Advertisement

Catholicism and Latin America

Share

This is in response to “A Continental Shift.”

In today’s world, Christian faith is an option which evokes other options. Faith matures as this option is faced. Protestantism may have the attraction of being a new option for many Latin Americans. If, in exploring this option, a deepened Christian faith results, the Catholic Church is enriched. What benefits Christianity is good for both Protestants and Catholics.

Conversion is the turning toward God and away from sin. Only in a superficial way does conversion have to do with changing one’s denomination. It is entirely thinkable to the modern Catholic that a person’s sincere search for deeper connection with God could take them into another denomination. Denominations are more different styles of being Christian than opposing and mutually intolerant camps.

The jewel of Christianity is many-faceted, and may be viewed through many sides.

Many Christians in Latin America are . . . forming base communities and probing into their personal and common experiences of grace through prayer, sacrament, and social action. This is the true reality of conversion, regardless of the denomination in which it happens.
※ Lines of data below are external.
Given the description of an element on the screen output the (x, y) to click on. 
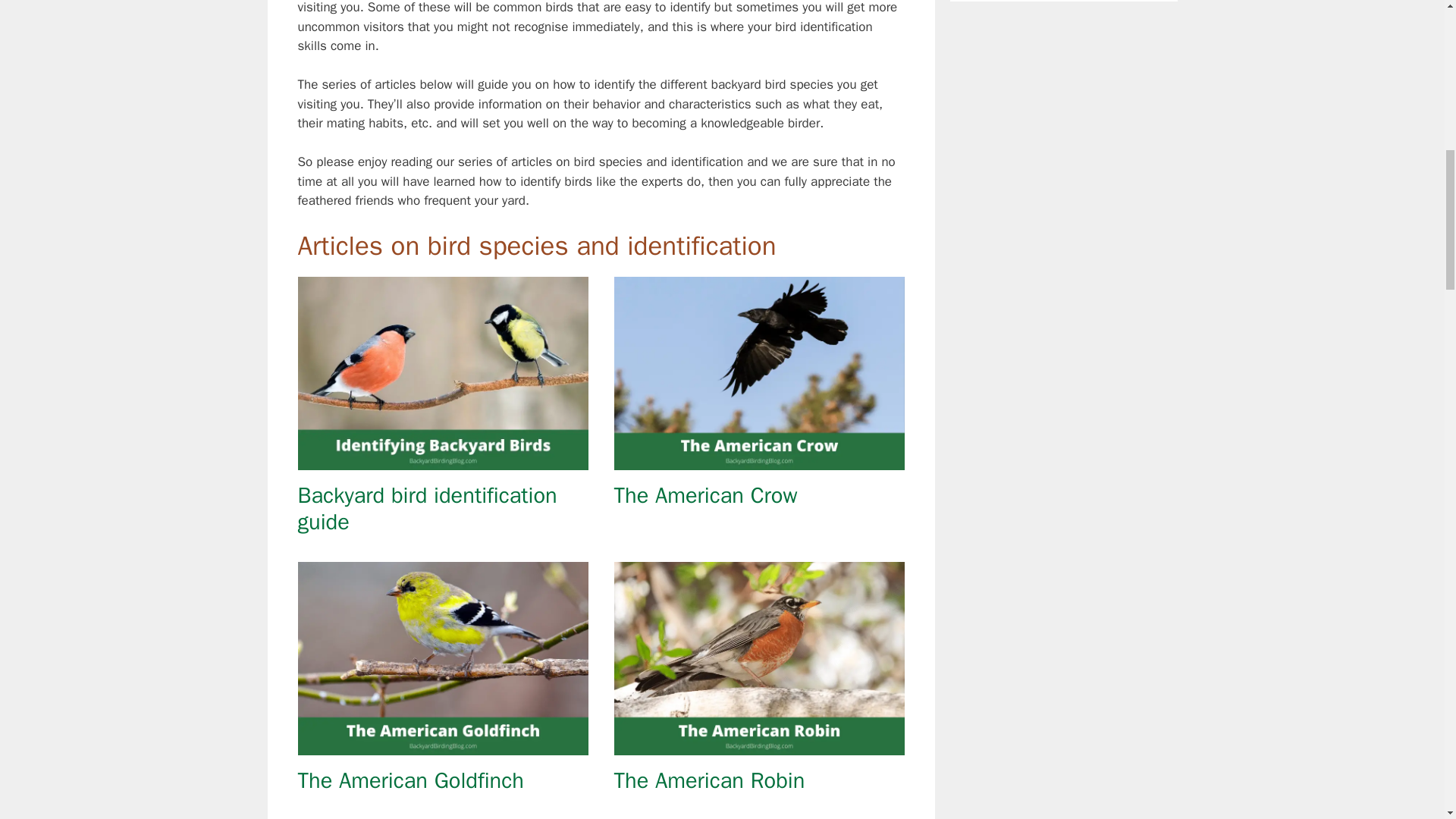
The American Crow (705, 495)
Backyard bird identification guide (442, 460)
The American Crow (759, 460)
The American Robin (759, 745)
The American Robin (709, 780)
Backyard bird identification guide (426, 508)
The American Goldfinch (442, 745)
The American Goldfinch (409, 780)
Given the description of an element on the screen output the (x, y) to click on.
Where the world is enriched through God’s grace and human response to it, there is the church and there is the gospel.

Advertisement

Whether or not Evangelical Christianity can meet the needs of the Latin spirit in the sphere of social action and political liberation needs to be seen. For now we know that its private spirituality and emotional approach are attractive to many. We also know that Catholicism worldwide is more attuned to individual conscience, selective acceptance, and the priesthood of all believers. As for the saints, we know they protect Protestants as well as Catholics.